Today, with some help from her husband, Ajitha crafts a variety of bamboo products, including lamp shades, pen stands, flowers made of bamboo placed in glass bottles woven over with bamboo, fans and baskets of all shapes and sizes.

“A basket takes about one and a half days to complete. It takes a day to finish it and then half a day to pick away the fine strands of bamboo hairs and make it smooth – the more strands you remove, the more of a glazed surface it gets,” she explained. A lampshade takes about two days to complete, while a bunch of 8 to 10 flowers or five pen stands can be made in a day.
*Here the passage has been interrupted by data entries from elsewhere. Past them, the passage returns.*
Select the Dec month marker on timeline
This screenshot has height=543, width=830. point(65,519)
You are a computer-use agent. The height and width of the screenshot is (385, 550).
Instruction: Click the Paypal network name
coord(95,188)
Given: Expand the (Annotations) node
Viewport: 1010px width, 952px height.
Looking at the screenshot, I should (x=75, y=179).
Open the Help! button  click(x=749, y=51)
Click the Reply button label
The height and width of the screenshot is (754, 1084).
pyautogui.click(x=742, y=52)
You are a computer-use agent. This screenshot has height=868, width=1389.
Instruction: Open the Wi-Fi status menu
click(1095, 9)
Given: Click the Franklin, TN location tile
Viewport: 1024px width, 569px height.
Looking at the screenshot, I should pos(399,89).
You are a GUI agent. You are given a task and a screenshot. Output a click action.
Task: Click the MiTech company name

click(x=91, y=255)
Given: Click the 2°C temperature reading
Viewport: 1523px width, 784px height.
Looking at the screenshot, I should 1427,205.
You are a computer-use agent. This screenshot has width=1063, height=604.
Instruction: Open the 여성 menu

Weaving bamboo around a bottle is a very detailed process and takes almost two days.

Scattered around her are the bamboo products she has made and they have a glow to them. “Bamboo already has a glaze, depending upon how dry it is. The drier, the better,” she said. Ajitha uses varnish only sparingly as she feels it ruins the bamboo in the long term.

Bamboo is available at the Bamboo Corporation depot in Chalakudy, about 10 kilometres from her house in the same area. Once a month, Ajitha either goes there to collect it or they drop it off when they are passing her home. She buys around 100 stems a month at the rate of Rs. 30 per stem roughly 10 metres long. The people who deliver the stems from the depot help her carry it to her storage shed where they must be protected from rain.

In 2015, Ajitha registered her company, Sreedeepam Handicrafts. Her husband and son (a scooter mechanic) help with delivering the finished products and her daughter is employed elsewhere, but helps out when she can.

“Once the pandemic struck, all of us in the bamboo business suffered very badly. Our incomes were mainly from exhibitions and from supplying to event organisers and restaurants,” Ajitha said. The Kerala-based Manorama Fiesta and the annual bamboo festival hosted by the Bamboo Mission offered regular annual state-wide sales but even they were cancelled due to the lockdowns in 2020. “I used to earn [pre-pandemic] a profit of around 30,000 to 35,000 rupees each month; now I make around 20-30 per cent less,” she added.

Before starting her company, Ajitha had worked for 20 years with a Chalakudy-based a cooperative society called Seraphic Handicrafts that makes bamboo products such as baskets, trays and lampshades.

E-commerce platforms have mushroomed but Ajitha is sceptical and feels they won’t handle her products well. “My products are very thin and fragile,” she says, bending a thin and long bamboo strip to show how fragile it is. “Although it is very strong when wound tightly at the base, it can still get deformed if handled improperly,” she explains. “I don’t have the resources or the backing of a large society. The loss from a damaged product is a big hit to my earnings, so I can’t afford my products getting damaged,” she adds.

Glancing at the numerous lampshades and baskets she has made, Ajitha says, “When I do this job, I don’t consider the fact that I can earn more money from working elsewhere. I do it from the dedication and love I have for this job and craft.”

This story is part of a series on lives under lockdown. The team at PARI Education would like to thank Akshara Pathak-Jadhav and Perrie Subramaniam, professors at St Xavier’s College (Autonomous) Mumbai, for leading this collaboration.

Editor's note

Dawn Philip is a second-year student of Mass Communication and Journalism at St. Xavier’s College (Autonomous), Mumbai. As part of his college course in collaboration with PARI Education on lives under lockdown, he chose to explore the impact on bamboo artisans in Kerala. He says, “This project with PARI helped me deepen my understanding of small-scale industries and the troubles that people with these occupations faced during the pandemic. My attempt at documenting Ajitha’s story made me appreciate journalists a lot more for accomplishing such a complex task so efficiently."